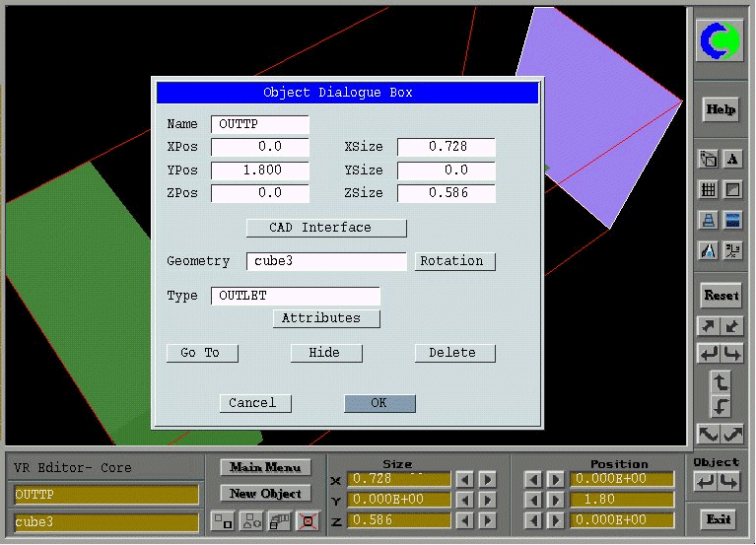Click the small-squares icon below New Object
Image resolution: width=756 pixels, height=545 pixels.
[x=224, y=521]
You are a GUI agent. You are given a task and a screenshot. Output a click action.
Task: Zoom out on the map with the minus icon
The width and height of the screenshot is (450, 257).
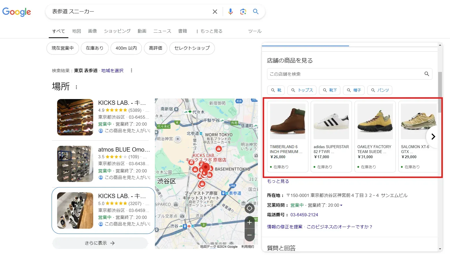coord(249,235)
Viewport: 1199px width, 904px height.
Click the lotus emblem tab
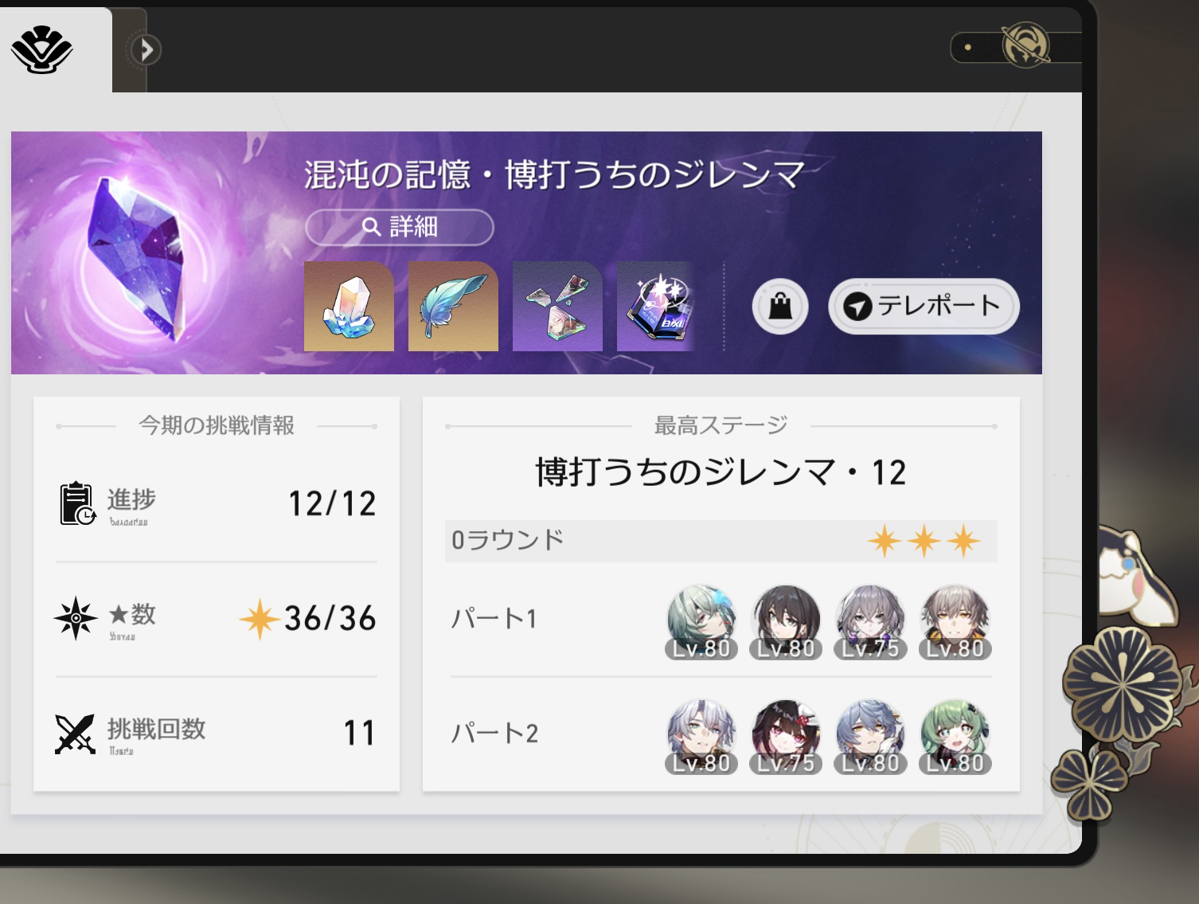point(41,49)
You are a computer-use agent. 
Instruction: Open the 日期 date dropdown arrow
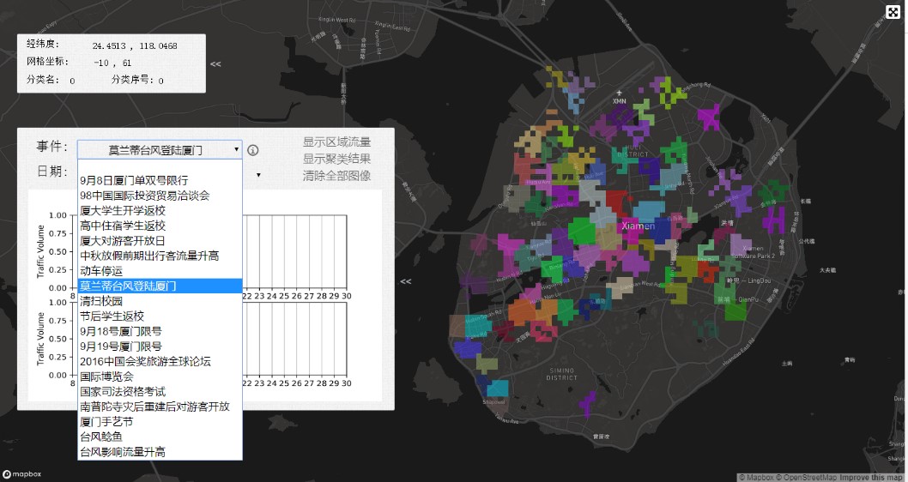click(x=258, y=175)
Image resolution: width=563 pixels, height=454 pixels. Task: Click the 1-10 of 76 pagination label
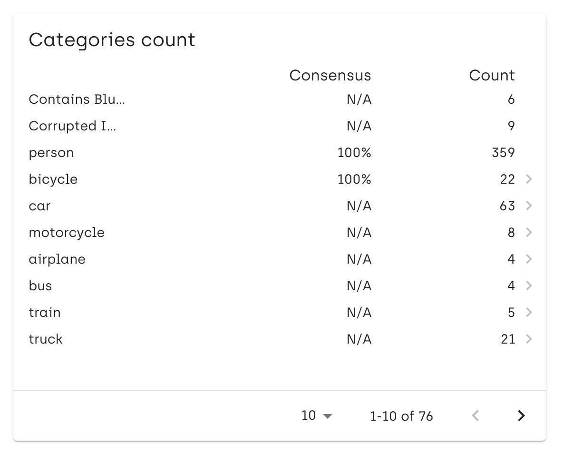[x=401, y=416]
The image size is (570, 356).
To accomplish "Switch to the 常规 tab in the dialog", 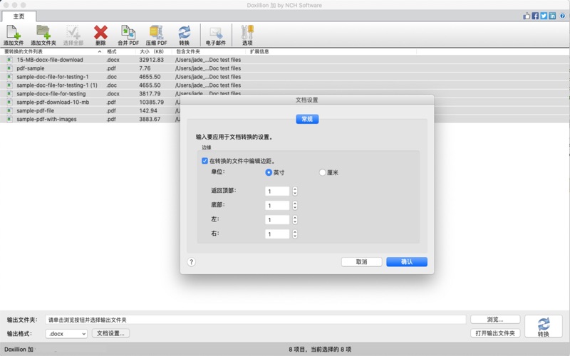I will pos(307,119).
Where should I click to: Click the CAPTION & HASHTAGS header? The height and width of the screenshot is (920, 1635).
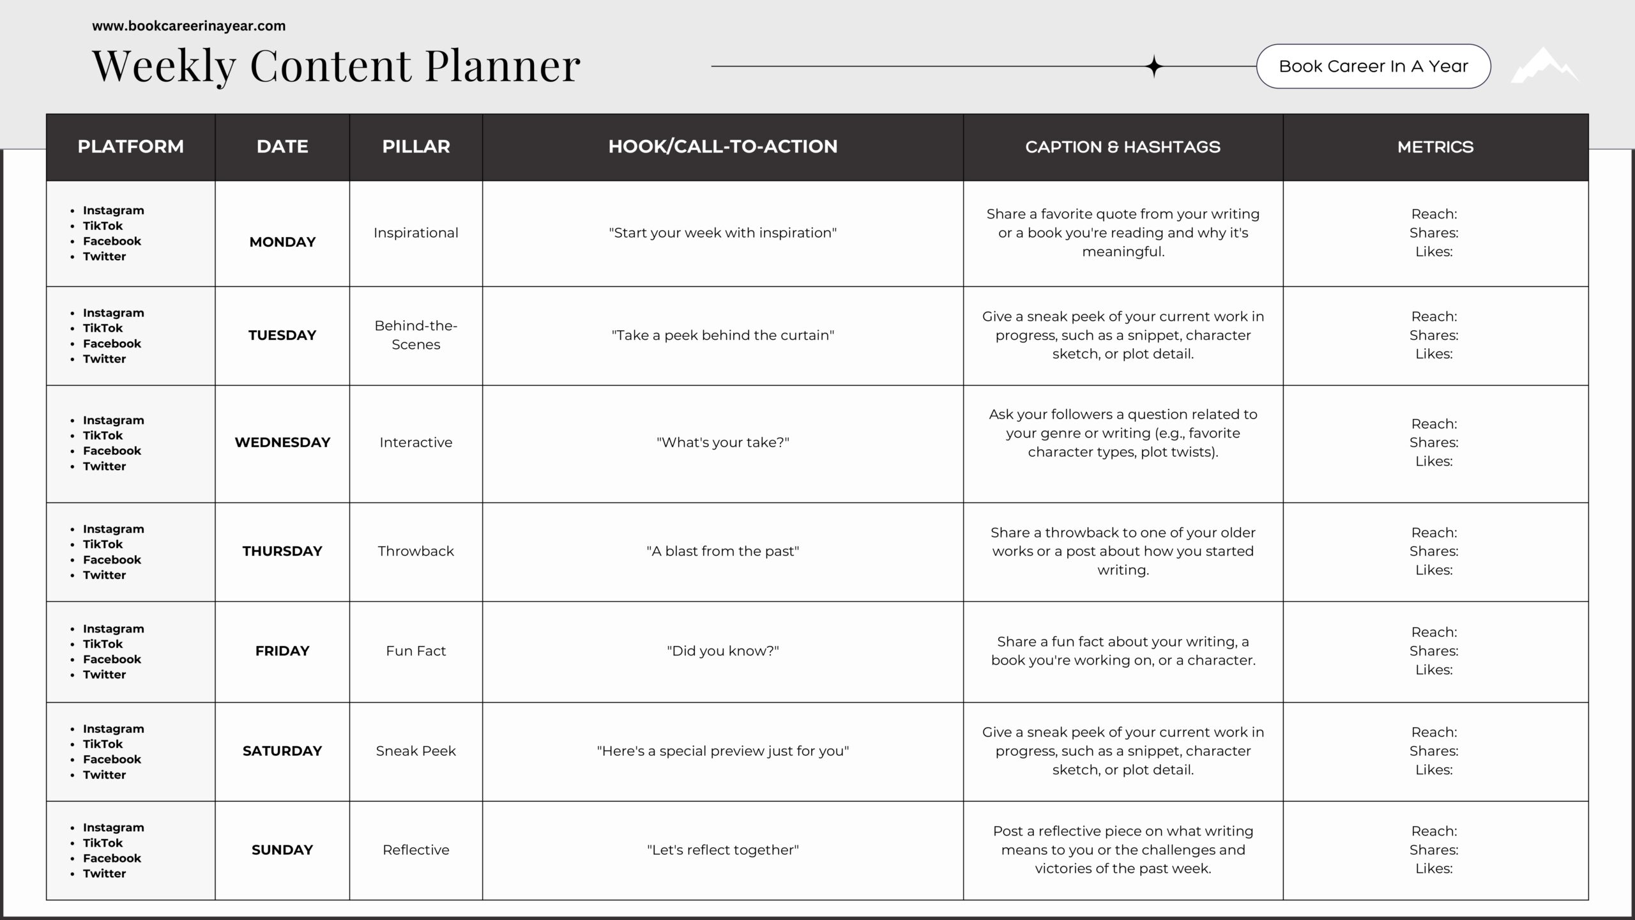(1122, 147)
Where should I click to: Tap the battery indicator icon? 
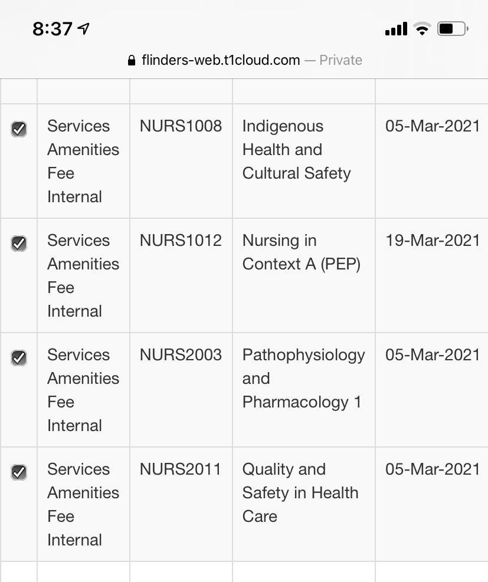tap(453, 29)
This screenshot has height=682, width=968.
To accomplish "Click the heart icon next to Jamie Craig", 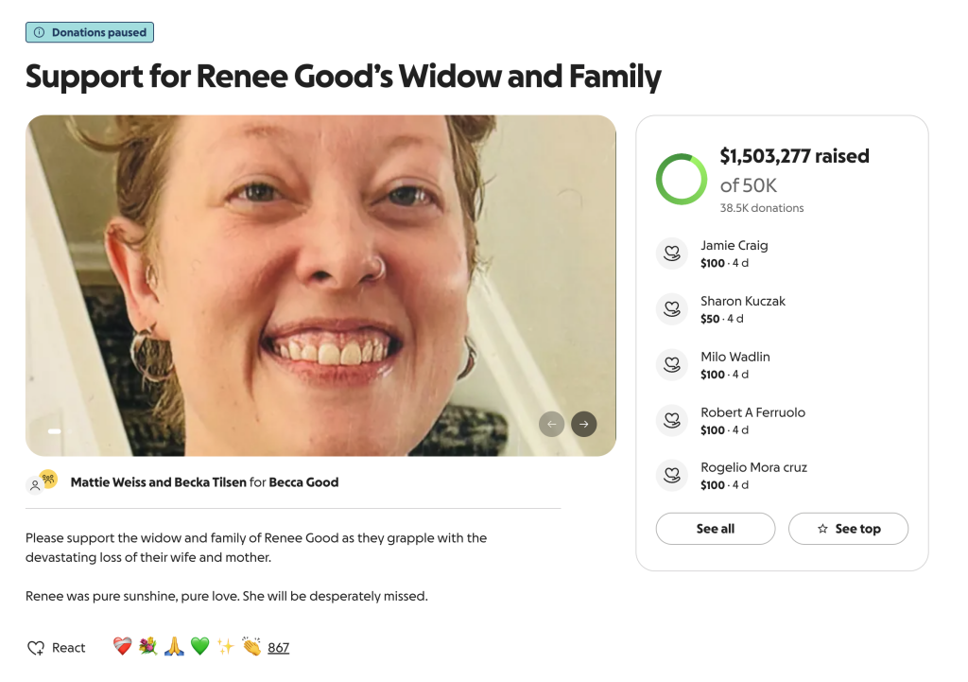I will point(672,254).
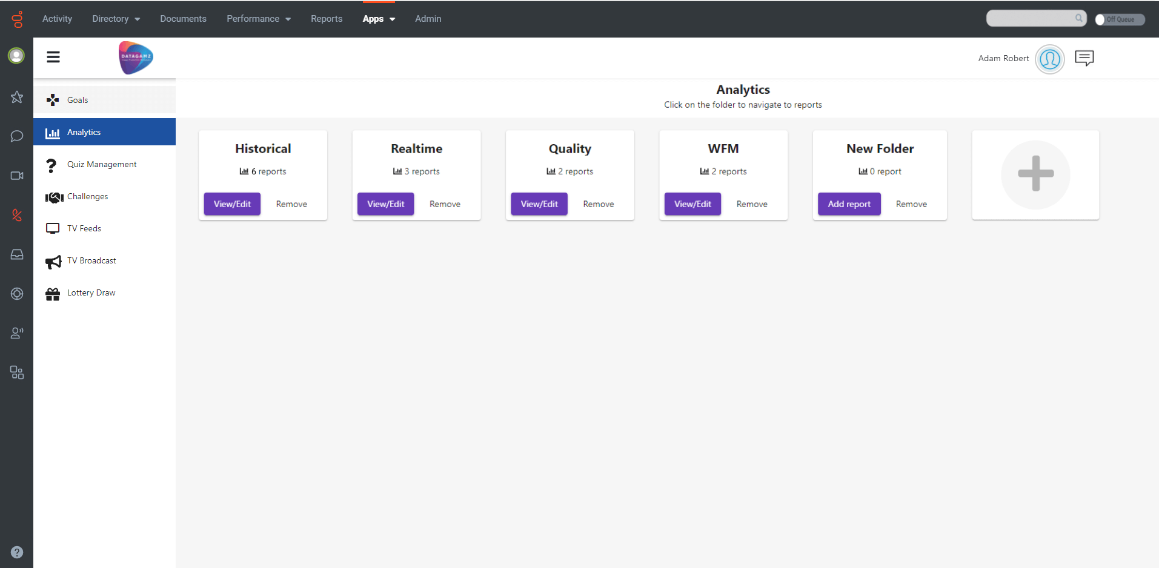Viewport: 1159px width, 568px height.
Task: Open the inbox tray icon in sidebar
Action: point(17,254)
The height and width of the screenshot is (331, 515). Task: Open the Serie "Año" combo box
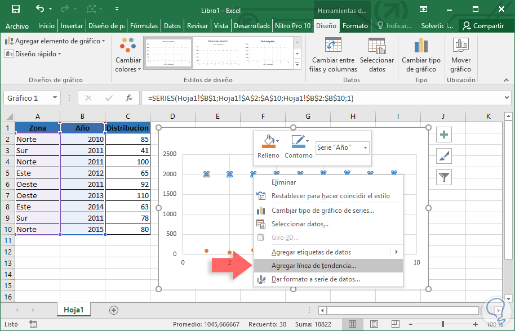[x=342, y=147]
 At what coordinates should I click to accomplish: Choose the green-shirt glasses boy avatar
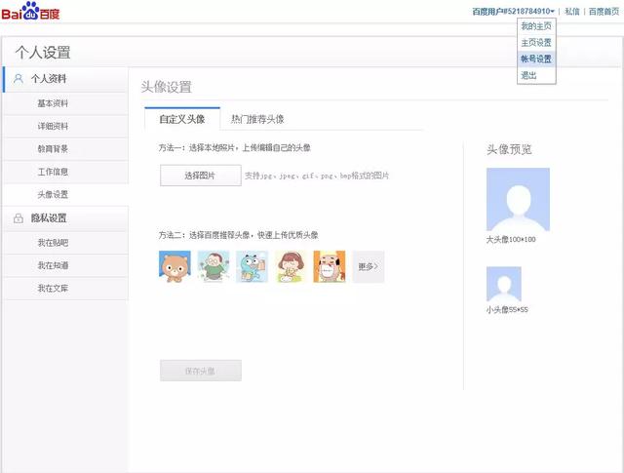click(213, 266)
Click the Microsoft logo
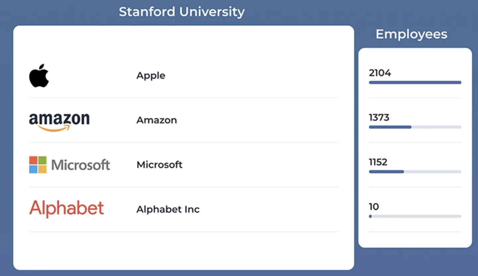The width and height of the screenshot is (478, 276). click(x=70, y=165)
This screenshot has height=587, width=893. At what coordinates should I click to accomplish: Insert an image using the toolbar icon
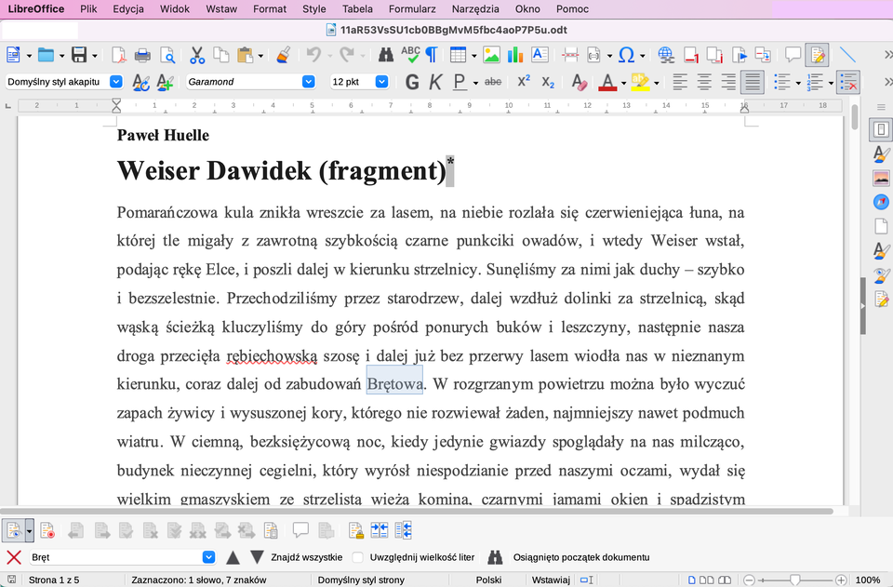coord(491,55)
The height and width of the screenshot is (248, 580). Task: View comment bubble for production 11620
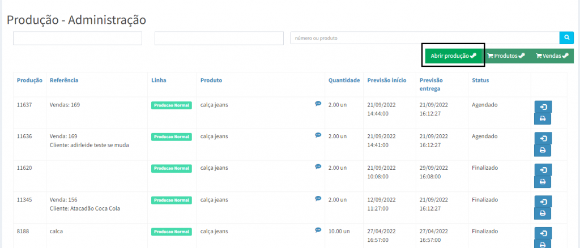click(x=318, y=167)
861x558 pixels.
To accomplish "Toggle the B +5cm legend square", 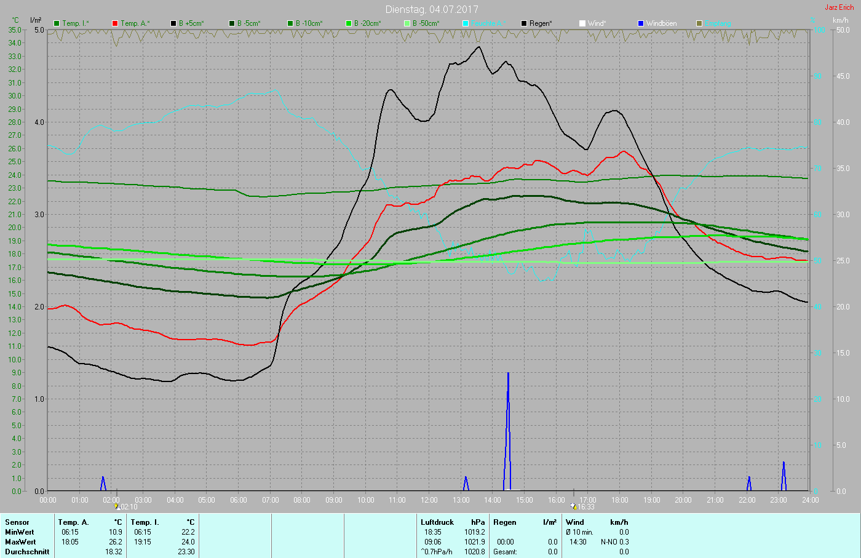I will tap(174, 23).
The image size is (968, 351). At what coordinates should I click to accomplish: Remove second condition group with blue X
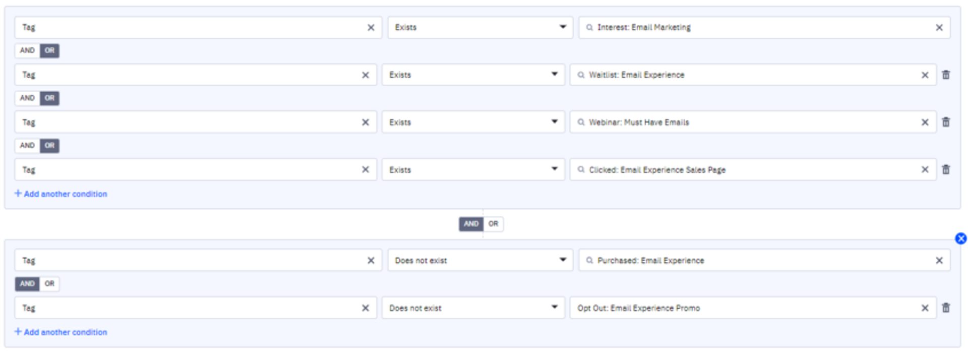point(960,239)
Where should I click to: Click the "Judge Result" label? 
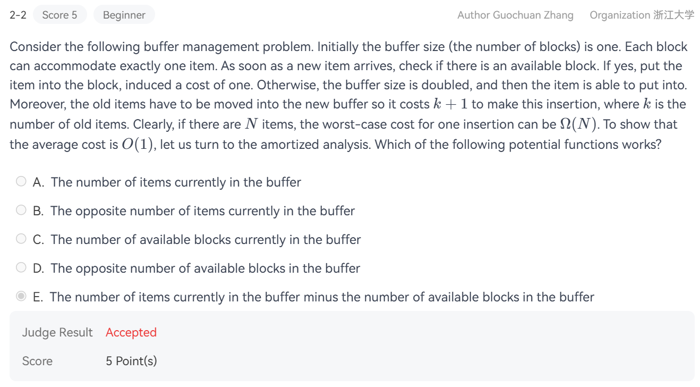pyautogui.click(x=57, y=332)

────────────────

§ **EXERCISE**: In the entries, find every line holding "agent" and copy it.

§ **RESPONSE**:
You are a GUI agent. You are given a task and a screenshot. Output a click action.
You are a computer-use agent. 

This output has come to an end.